What are the benefits of eating fiber-rich foods?

• Improved digestive health.

Fiber helps keep your digestive system moving and can prevent constipation and other digestive issues. Some types of fiber also promote the growth of healthy bacteria in your gut, which can contribute to better gut health.

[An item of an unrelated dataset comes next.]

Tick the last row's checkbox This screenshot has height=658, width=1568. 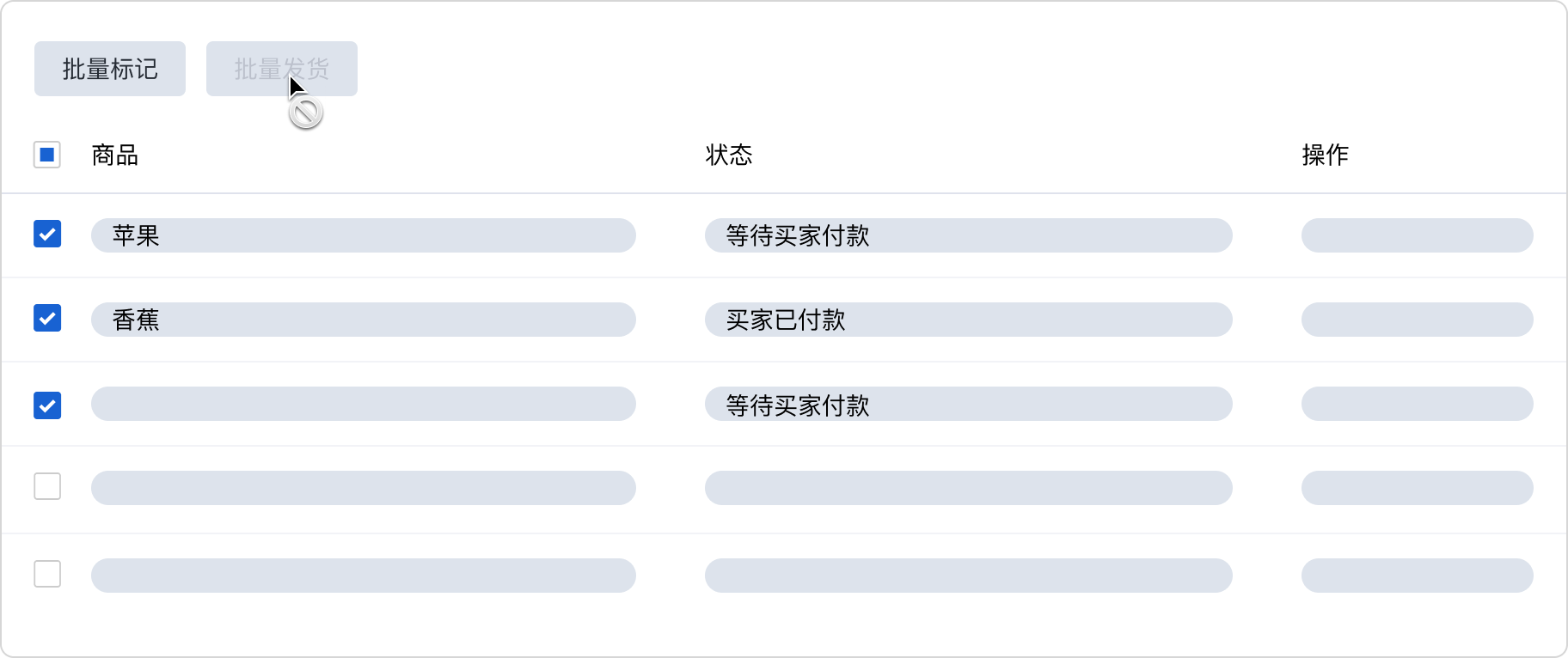(x=47, y=574)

• Reduced risk of chronic diseases.

A diet high in fiber can prevent heart disease and certain types of cancer. Soluble fiber has been shown to lower cholesterol and regulate blood sugar levels, while insoluble fiber can reduce the risk of colon cancer.

• Weight management.

High-fiber foods are filling and can help you feel full for longer periods of time, reducing hunger and preventing overeating. This can help manage your weight and prevent obesity.

• Better blood sugar control.

Fiber slows down the absorption of sugar in your bloodstream, which can help control blood sugar levels and stave off type 2 diabetes.

• Longer life.

Research has shown that eating enough fiber can help promote overall health and longevity. Incorporating fiber-rich foods into your diet can protect you from many diseases and help you live a longer, healthier life.

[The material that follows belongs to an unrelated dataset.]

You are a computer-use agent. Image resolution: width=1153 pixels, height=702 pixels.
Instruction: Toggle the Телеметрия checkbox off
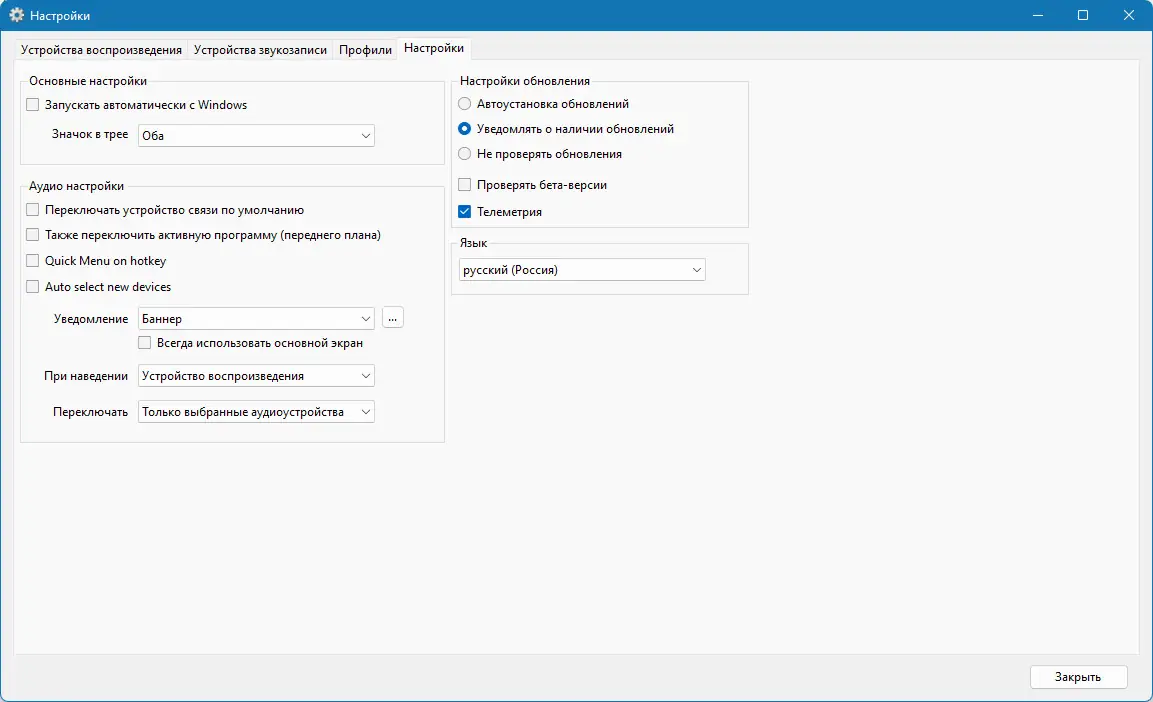click(465, 212)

What are the best sources of fiber to add to your diet?

1. Whole Grains

Whole grains are a great source of fiber. They’re also packed with other nutrients, such as B vitamins and iron. Aim to make at least half of your daily grain intake whole grains.

High-fiber whole grains:

• bulgur (4.5 g of fiber per 100 g)
• whole wheat pasta (3.9 g of fiber per 100 g)
• quinoa (2.8 g of fiber per 100 g)
• buckwheat (2.7 g of fiber per 100 g)
• oat bran (2.6 g of fiber per 100 g)
• brown rice (1.8 g of fiber per 100 g)

2. Beans and Legumes

Beans and legumes are excellent sources of both soluble and insoluble fiber, as well as protein, making them a great addition to a vegetarian or vegan diet.

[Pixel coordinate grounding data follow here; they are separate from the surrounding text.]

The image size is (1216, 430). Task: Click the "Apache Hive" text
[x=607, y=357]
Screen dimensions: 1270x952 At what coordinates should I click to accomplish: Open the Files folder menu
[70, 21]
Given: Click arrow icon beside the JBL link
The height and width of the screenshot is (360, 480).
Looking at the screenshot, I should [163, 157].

High-fiber beans and legumes:

• navy beans (10.5 g of fiber per 100 g)
• black beans (8.7 g of fiber per 100 g)
• split peas (8.3 g of fiber per 100 g)
• lentils (7.9 g of fiber per 100 g)
• chickpeas (7.6 g of fiber per 100 g)
• lima beans (7 g of fiber per 100 g)

3. Fruits

Many fruits are a delicious and healthy source of fiber. When possible, try to eat whole fruit instead of just juice, as the pulp and skin contain more fiber.

High-fiber fruits:

• avocado (6.7 g of fiber per 100 g)
• raspberries (6.5 g of fiber per 100 g)
• pears (3.1 g of fiber per 100 g)
• kiwi (3 g of fiber per 100 g)
• banana (2.6 g of fiber per 100 g)
• apple (2.4 g of fiber per 100 g)
• orange (2.4 g of fiber per 100 g)
• plums (1.4 g of fiber per 100 g)

4. Vegetables

Vegetables are packed with fiber, vitamins, and minerals. They make a great staple for dinners and lunches or can be eaten raw as a snack between meals.

High-fiber vegetables:

• artichokes (5.4 g of fiber per 100 g)
• kale (4.1 g of fiber per 100 g)
• Brussels sprouts (3.8 g of fiber per 100 g)
• sweet potato (3 g of fiber per 100 g)
• carrot (2.8 g of fiber per 100 g)
• broccoli (2.6 g of fiber per 100 g)
• spinach (2.2 g of fiber per 100 g)
• cauliflower (2 g of fiber per 100 g)

5. Nuts and Seeds

Nuts and seeds are high in fiber, healthy fats, and protein.

High-fiber nuts and seeds:

• chia seeds (34.4 g of fiber per 100 g)
• flax seeds (27.3 g of fiber per 100 g)
• dried coconut (16.3 g of fiber per 100 g)
• almonds (12.5 g of fiber per 100 g)
• pistachios (10.6 g of fiber per 100 g)
• hazelnuts (9.7 g of fiber per 100 g)
• pumpkin seeds (6 g of fiber per 100 g)

Now that you know the important role that fiber plays in your diet, it’s time to start incorporating more fiber-rich foods into your daily meals. To ensure you’re getting enough fiber, aim to include at least 5 servings of fruits and vegetables and several servings of whole grains per day. Remember, a healthy diet is a balanced one, and fiber is a key ingredient in that balance.